- What is being asked
Using the data that follows, give the number of lines in which the word "agent" occurs. Write only the number.

*****

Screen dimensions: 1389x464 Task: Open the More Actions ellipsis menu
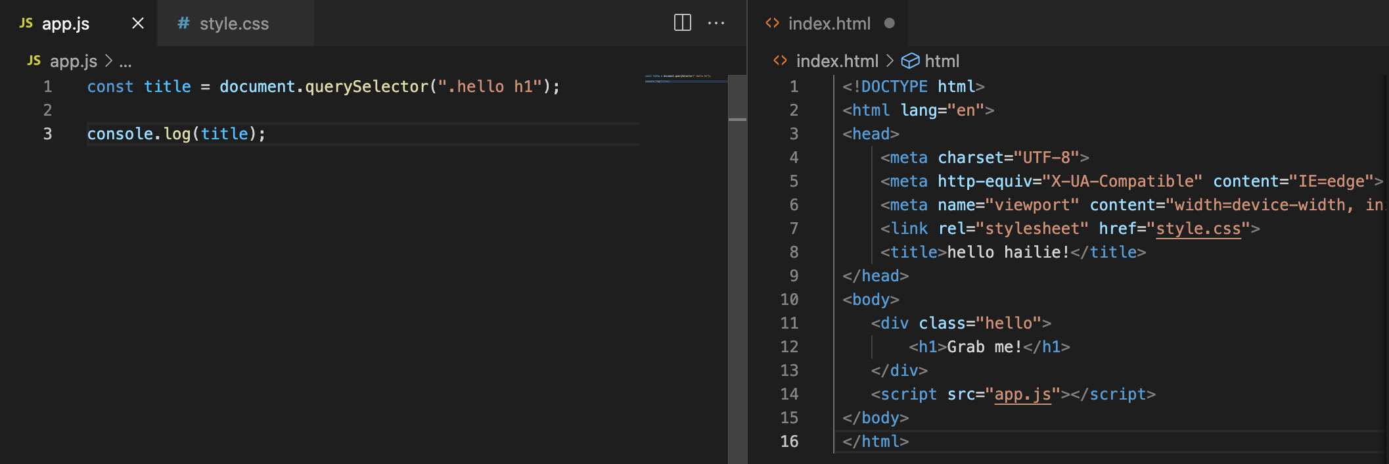pos(716,23)
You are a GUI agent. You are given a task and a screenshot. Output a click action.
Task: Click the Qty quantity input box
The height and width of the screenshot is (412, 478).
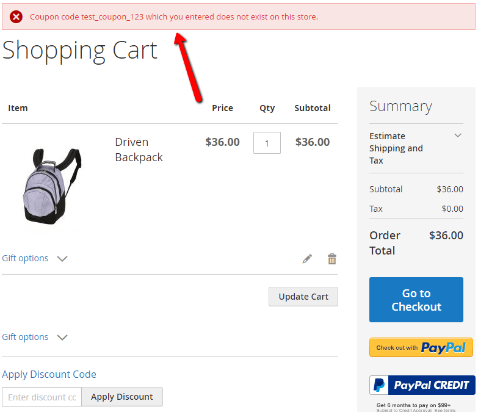[x=267, y=143]
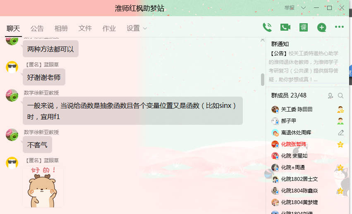Open the 文件 tab
This screenshot has height=214, width=352.
pyautogui.click(x=85, y=28)
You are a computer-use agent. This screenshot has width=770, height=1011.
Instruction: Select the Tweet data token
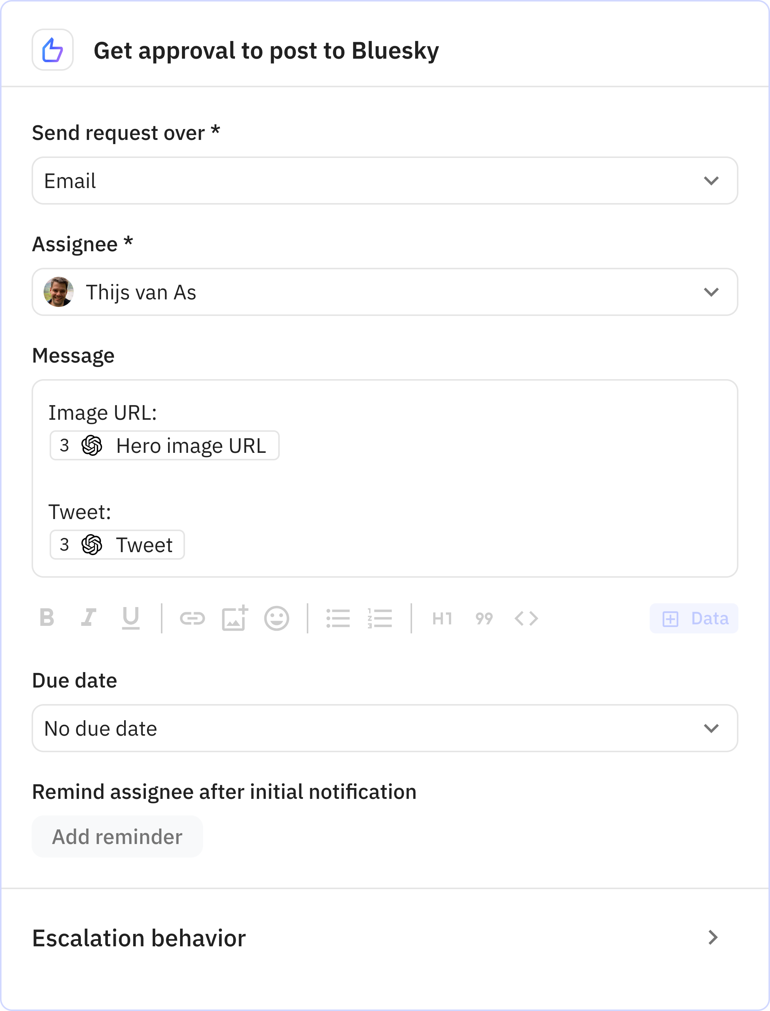[117, 545]
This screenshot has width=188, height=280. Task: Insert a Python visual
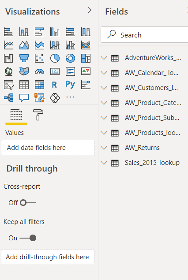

*****

- Result of this exercise
2